+++ Records provided

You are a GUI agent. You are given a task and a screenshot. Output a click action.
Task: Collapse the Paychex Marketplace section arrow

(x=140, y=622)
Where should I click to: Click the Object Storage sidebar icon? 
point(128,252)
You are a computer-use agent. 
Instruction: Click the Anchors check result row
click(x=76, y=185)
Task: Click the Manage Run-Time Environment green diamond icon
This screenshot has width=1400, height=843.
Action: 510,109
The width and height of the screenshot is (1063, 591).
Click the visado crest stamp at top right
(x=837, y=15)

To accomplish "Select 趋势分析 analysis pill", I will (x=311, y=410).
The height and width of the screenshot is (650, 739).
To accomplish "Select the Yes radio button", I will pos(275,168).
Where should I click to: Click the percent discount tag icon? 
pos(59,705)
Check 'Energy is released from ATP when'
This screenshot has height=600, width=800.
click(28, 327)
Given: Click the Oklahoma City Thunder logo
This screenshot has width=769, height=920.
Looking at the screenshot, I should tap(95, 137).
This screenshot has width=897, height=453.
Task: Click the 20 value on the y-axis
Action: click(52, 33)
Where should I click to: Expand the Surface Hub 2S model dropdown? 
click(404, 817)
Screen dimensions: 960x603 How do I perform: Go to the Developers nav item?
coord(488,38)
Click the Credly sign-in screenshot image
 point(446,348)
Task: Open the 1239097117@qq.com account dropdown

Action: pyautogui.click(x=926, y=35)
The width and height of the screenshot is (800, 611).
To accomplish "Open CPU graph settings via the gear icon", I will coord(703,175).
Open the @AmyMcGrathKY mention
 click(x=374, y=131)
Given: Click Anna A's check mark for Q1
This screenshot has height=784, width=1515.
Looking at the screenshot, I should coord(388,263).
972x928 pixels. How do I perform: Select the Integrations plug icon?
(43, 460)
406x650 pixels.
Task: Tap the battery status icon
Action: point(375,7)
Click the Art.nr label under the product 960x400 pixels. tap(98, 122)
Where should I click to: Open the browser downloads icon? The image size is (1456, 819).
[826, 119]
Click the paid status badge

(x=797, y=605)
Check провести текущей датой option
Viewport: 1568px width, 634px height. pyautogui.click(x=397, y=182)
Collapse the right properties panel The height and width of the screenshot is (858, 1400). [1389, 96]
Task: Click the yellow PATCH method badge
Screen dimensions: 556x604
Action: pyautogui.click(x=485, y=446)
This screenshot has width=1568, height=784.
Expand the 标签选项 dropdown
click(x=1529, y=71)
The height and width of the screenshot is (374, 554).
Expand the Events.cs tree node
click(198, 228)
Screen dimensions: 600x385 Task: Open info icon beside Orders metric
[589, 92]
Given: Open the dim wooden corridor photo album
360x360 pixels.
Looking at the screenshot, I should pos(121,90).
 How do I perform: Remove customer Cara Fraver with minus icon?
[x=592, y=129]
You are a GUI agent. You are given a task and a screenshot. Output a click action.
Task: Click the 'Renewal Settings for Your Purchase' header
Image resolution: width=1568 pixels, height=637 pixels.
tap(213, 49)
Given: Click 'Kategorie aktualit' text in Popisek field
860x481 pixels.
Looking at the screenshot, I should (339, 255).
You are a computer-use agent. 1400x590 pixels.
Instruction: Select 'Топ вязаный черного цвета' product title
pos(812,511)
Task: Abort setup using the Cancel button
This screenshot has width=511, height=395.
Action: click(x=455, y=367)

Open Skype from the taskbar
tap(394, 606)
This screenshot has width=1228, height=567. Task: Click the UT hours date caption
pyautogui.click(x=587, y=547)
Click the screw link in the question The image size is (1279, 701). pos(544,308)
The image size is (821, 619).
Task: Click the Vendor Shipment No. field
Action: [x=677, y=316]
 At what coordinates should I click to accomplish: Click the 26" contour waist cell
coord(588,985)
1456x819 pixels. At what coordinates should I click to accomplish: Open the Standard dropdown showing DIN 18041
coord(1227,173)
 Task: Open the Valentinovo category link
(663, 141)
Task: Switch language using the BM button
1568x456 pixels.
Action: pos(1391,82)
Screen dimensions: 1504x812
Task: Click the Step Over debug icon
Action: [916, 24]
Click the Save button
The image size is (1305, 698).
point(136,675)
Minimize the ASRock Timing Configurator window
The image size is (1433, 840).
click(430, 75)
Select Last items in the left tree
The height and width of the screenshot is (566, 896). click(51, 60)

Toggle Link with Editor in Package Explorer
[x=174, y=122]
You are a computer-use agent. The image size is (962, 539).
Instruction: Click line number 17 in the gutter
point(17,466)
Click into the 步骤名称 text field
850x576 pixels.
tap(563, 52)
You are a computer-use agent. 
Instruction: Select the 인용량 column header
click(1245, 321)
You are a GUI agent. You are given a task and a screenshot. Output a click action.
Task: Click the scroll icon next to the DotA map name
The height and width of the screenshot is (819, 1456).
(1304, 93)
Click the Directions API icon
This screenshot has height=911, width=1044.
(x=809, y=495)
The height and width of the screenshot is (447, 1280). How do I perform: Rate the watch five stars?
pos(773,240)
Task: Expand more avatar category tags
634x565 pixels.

++++++

• Exercise prompt
Reproduce verbatim the lines that start with the one containing "Check 'Energy is released from ATP when'" and end with the one containing "click(x=1529, y=71)", both included.

• The answer
Check 'Energy is released from ATP when'
This screenshot has height=600, width=800.
click(28, 327)
Given: Click the Oklahoma City Thunder logo
This screenshot has width=769, height=920.
Looking at the screenshot, I should tap(95, 137).
This screenshot has width=897, height=453.
Task: Click the 20 value on the y-axis
Action: click(52, 33)
Where should I click to: Expand the Surface Hub 2S model dropdown? 
click(404, 817)
Screen dimensions: 960x603 How do I perform: Go to the Developers nav item?
coord(488,38)
Click the Credly sign-in screenshot image
 point(446,348)
Task: Open the 1239097117@qq.com account dropdown

Action: pyautogui.click(x=926, y=35)
The width and height of the screenshot is (800, 611).
To accomplish "Open CPU graph settings via the gear icon", I will coord(703,175).
Open the @AmyMcGrathKY mention
 click(x=374, y=131)
Given: Click Anna A's check mark for Q1
This screenshot has height=784, width=1515.
Looking at the screenshot, I should coord(388,263).
972x928 pixels. How do I perform: Select the Integrations plug icon?
(43, 460)
406x650 pixels.
Task: Tap the battery status icon
Action: point(375,7)
Click the Art.nr label under the product 960x400 pixels. tap(98, 122)
Where should I click to: Open the browser downloads icon? The image size is (1456, 819).
[826, 119]
Click the paid status badge

(x=797, y=605)
Check провести текущей датой option
Viewport: 1568px width, 634px height. pyautogui.click(x=397, y=182)
Collapse the right properties panel The height and width of the screenshot is (858, 1400). [1389, 96]
Task: Click the yellow PATCH method badge
Screen dimensions: 556x604
Action: pyautogui.click(x=485, y=446)
This screenshot has width=1568, height=784.
Expand the 标签选项 dropdown
click(x=1529, y=71)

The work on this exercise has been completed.